Data entries

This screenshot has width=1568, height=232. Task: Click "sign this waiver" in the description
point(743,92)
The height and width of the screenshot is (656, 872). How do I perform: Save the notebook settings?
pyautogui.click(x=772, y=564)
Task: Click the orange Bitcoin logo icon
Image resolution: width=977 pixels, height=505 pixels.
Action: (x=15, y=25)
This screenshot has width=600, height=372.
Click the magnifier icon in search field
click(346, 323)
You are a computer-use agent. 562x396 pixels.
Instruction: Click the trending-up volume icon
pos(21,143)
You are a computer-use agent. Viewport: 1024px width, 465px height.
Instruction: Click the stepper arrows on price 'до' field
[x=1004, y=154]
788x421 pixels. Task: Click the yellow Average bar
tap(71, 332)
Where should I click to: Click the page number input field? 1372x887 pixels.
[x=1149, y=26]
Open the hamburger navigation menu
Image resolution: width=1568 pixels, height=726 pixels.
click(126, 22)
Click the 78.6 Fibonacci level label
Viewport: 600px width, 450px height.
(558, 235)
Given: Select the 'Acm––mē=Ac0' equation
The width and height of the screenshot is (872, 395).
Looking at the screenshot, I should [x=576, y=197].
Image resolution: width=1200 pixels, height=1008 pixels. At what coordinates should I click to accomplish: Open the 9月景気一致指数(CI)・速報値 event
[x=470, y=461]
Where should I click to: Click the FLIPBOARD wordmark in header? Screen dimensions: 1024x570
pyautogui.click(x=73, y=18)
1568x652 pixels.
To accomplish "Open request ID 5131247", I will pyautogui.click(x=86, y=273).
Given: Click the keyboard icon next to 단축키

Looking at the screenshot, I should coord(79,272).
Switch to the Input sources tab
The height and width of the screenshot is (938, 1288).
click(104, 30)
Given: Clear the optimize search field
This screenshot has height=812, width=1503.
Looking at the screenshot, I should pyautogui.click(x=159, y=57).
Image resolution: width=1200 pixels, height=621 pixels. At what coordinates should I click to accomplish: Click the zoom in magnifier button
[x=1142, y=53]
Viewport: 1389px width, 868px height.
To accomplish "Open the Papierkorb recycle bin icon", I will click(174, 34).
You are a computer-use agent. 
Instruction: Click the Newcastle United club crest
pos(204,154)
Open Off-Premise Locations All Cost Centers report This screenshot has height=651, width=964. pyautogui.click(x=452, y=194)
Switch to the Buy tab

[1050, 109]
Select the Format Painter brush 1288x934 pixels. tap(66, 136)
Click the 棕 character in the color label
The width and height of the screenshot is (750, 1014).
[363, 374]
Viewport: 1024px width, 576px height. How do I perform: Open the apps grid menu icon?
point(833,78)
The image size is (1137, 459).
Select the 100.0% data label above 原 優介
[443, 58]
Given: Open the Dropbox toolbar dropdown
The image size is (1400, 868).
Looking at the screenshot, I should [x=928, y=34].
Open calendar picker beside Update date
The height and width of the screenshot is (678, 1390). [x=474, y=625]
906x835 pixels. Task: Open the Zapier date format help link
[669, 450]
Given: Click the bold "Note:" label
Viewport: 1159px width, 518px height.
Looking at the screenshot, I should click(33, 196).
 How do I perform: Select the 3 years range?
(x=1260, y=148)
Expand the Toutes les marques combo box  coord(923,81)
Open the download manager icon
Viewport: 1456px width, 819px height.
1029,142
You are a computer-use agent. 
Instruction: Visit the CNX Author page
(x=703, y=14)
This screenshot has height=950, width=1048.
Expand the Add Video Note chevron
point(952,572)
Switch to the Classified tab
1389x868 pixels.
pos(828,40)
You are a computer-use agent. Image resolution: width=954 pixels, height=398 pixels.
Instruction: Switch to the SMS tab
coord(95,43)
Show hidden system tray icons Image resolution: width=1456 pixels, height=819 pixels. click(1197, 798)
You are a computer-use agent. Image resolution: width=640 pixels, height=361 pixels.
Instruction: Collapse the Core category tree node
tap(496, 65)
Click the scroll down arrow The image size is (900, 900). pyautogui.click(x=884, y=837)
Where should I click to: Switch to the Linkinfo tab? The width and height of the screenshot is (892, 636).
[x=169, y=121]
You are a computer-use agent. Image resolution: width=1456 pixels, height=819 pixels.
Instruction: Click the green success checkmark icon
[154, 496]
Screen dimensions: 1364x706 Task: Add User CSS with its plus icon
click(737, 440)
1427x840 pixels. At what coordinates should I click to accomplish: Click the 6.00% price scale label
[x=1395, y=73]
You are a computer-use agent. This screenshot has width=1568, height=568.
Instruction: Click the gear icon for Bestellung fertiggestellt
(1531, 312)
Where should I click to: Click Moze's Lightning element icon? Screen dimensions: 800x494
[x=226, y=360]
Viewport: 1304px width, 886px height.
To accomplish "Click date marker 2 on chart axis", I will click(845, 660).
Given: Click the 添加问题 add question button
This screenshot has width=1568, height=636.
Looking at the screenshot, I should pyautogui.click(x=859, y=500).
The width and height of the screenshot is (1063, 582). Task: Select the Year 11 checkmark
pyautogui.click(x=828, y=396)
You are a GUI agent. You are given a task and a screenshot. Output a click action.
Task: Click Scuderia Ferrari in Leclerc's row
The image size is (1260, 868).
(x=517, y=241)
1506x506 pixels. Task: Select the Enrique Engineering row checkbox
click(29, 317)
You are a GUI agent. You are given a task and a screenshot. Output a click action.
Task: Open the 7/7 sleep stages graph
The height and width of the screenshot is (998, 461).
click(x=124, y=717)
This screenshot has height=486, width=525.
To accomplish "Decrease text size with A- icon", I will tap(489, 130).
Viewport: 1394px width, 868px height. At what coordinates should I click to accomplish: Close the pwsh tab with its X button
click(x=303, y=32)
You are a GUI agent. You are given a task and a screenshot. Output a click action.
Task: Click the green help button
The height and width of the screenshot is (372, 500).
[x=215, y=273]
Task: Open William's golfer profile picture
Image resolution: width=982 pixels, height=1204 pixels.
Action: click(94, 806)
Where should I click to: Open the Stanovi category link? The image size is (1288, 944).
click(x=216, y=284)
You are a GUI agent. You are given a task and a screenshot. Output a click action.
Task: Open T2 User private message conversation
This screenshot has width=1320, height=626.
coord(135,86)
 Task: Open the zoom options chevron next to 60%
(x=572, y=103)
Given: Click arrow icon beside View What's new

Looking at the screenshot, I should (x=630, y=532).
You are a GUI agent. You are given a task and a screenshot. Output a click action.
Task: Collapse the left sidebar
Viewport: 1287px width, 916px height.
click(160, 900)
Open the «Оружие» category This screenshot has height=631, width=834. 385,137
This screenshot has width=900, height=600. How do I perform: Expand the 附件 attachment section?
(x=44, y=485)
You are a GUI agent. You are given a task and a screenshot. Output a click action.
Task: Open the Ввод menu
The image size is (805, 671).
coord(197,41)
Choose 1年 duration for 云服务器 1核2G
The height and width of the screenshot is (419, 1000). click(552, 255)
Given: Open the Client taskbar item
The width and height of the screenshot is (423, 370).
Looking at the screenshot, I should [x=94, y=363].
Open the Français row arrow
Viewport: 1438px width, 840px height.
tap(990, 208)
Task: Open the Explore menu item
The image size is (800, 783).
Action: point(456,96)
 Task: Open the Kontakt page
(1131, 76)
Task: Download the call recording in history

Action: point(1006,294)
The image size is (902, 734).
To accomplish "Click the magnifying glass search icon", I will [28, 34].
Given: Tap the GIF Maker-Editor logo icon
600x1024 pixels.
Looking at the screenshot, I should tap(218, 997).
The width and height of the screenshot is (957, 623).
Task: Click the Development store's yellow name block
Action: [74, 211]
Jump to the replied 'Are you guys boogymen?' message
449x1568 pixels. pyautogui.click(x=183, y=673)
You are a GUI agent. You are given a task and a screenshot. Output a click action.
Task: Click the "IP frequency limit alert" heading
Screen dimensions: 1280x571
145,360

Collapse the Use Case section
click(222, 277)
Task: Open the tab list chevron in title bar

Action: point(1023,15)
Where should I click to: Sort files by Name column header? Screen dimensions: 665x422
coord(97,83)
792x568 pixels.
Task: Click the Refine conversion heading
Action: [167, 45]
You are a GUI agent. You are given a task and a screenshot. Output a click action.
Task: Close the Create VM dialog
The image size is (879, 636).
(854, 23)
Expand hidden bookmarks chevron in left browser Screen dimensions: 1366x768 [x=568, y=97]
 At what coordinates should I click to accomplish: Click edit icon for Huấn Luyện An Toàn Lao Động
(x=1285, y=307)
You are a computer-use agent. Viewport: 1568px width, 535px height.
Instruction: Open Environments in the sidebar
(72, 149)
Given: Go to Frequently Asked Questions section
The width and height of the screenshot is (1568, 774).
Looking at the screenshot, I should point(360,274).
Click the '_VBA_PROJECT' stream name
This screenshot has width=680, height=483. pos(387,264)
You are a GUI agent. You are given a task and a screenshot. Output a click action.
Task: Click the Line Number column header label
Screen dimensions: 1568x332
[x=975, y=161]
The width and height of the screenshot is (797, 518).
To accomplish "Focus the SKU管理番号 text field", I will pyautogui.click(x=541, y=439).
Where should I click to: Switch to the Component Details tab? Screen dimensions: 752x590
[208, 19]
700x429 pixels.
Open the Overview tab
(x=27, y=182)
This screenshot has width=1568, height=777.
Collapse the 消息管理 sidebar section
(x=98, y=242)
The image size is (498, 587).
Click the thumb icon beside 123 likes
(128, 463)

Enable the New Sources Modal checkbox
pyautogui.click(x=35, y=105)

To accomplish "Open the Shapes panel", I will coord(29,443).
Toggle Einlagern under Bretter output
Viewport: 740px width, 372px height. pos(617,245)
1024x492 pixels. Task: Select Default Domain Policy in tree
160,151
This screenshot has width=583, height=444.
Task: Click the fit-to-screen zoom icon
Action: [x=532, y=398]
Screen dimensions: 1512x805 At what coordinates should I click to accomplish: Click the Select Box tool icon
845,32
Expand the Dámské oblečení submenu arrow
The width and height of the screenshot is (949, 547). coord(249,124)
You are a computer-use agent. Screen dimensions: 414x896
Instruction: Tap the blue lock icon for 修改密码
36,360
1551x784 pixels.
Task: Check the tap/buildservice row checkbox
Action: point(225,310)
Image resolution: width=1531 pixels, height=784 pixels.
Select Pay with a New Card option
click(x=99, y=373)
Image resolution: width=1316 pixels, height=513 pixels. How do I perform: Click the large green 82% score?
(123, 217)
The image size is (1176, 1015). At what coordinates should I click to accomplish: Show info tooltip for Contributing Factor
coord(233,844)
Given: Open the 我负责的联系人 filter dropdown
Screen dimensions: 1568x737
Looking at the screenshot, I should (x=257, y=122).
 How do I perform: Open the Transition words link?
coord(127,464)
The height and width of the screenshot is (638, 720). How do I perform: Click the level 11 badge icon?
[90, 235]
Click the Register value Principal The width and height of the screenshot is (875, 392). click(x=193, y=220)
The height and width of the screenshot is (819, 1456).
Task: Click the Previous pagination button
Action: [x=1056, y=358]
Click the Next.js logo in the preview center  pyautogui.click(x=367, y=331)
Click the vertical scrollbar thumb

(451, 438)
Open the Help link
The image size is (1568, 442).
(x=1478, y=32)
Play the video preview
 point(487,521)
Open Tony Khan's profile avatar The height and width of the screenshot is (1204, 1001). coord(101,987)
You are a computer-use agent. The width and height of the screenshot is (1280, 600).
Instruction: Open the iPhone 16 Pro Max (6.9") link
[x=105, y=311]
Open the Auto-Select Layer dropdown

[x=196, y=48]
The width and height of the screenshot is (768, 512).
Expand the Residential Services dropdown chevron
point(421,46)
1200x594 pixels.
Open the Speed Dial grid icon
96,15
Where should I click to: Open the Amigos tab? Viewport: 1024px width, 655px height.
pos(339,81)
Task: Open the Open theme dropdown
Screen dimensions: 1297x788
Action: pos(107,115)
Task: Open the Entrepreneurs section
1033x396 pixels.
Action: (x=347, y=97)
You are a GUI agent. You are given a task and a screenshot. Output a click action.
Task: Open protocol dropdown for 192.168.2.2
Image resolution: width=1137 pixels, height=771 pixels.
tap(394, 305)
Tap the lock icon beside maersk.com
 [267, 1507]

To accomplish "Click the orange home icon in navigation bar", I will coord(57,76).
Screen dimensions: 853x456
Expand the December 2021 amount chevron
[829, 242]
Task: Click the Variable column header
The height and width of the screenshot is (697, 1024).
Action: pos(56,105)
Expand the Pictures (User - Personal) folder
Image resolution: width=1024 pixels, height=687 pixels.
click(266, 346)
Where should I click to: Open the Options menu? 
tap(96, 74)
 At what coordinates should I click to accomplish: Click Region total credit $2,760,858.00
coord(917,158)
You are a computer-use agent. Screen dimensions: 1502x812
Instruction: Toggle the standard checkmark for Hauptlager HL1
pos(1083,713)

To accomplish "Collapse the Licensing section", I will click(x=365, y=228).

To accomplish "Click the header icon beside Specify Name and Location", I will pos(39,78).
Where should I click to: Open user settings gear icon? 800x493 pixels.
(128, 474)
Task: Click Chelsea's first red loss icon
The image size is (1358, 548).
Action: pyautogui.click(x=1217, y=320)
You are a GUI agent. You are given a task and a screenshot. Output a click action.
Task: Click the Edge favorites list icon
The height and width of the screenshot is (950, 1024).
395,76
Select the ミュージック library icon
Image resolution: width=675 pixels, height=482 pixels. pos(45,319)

◆ **Task goal**
State how many lines of the material contain the word "Expand", giving only the number; case matters.

◆ **Response below**
8